Pastor, festige deine Gemeinde in dem Ziel der Liebe Gottes, indem du sie die Schrift lehrst. Predige gemäß der Funktion und dem Ziel der Bibel und du wirst die göttliche Liebe veranschaulichen, für die du betest. Kurz gesagt: Mach es dir zur Aufgabe, nach biblisch fundierter Liebe zu trachten und nicht nach theologischer Fachsimpelei ohne Liebe.
Schlussfolgerung
Der Inhalt, die Funktion und das Ziel der Predigt sprechen dafür, die Bibel und nicht den Calvinismus zu predigen. Bedenke, dass das Vertrauen deiner Gemeindemitglieder in die Schrift wichtiger für ihre Seelen ist, als ihr Verständnis der theologischen Terminologie.[4]
Frage dich selbst: Warum willst du überhaupt so leidenschaftlich den Calvinismus predigen? Weil der in der Bibel konzipierte Calvinismus dich einst so gedemütigt hat und eine Flamme der Freude in deinem Herzen entzündet hat, die du nie erlöschen lassen willst? Amen! Ich frage dich: Bist du wirklich durch das Lesen systematischer Theologie vom Calvinismus überzeugt worden? Oder bist du durch Gottes Wort zur Freude geführt worden?
Brüder, die Bibel statt den Calvinismus zu predigen, wird euch von der Last befreien, eure Gemeinde zu nahrhaften theologischen Gewässern zu führen. Gottes Wort wird es vollbringen. Vertraut der Bibel, nicht eurem eigenen theologischen Scharfsinn oder dem anderer.
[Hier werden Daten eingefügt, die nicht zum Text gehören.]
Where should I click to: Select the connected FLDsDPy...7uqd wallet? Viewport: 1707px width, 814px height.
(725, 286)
Ansonsten werdet ihr vielleicht nur eure Gemeinde mit eurer theologischen Präzision beeindrucken und diese wird am Schluss euch ehren. Entweder ihr werdet nur ihre theologischen Stammeskonflikte ausweiten oder aber ihren Argwohn über eure Lehre vermehren und sie der souveränen Freiheit Gottes überlassen, die seine Gemeinde rettet.
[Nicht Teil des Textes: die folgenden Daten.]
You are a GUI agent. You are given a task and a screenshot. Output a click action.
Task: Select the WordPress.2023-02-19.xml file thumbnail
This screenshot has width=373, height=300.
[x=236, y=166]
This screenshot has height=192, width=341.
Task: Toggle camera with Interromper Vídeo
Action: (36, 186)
Aber wenn du ausdrücklich die Bibel mit standhaftem Vertrauen in den Text predigst, dann wird deine Gemeinde mit der Zeit Gottes Wort kennen. Sie werden ihm vertrauen und so in die Lage versetzt werden, mit zukünftigem Leid umzugehen. Andernfalls wären sie gar nicht dazu fähig, selbst wenn du ihnen den Calvinismus mit Gewalt aufzwingen wolltest. Dem Worte Gottes wird die Ehre zukommen, die wirkliche Sicherheit der Gemeinde zu sein. Und du wirst sie mit Gottes Frieden und Geduld wie ein Hirte leiten, der unseren guten Hirten widerspiegelt.
[1] Handley Moule, Charles Simeon: Pastor of a Generation, Kindle-Ausgabe, Pos. 1066.
[2] Ebd., Pos. 1062–1070.
[3] For the Love of God, Bd. 1.
[4] Es muss angemerkt werden, dass systematisch-theologische Begriffe in jüngerschaftlichen Gesprächen oft hilfreich und in gewisser Hinsicht auch notwendig sind, obwohl sie nur sehr selten im sonntäglichen Kanzeldienst gebraucht werden.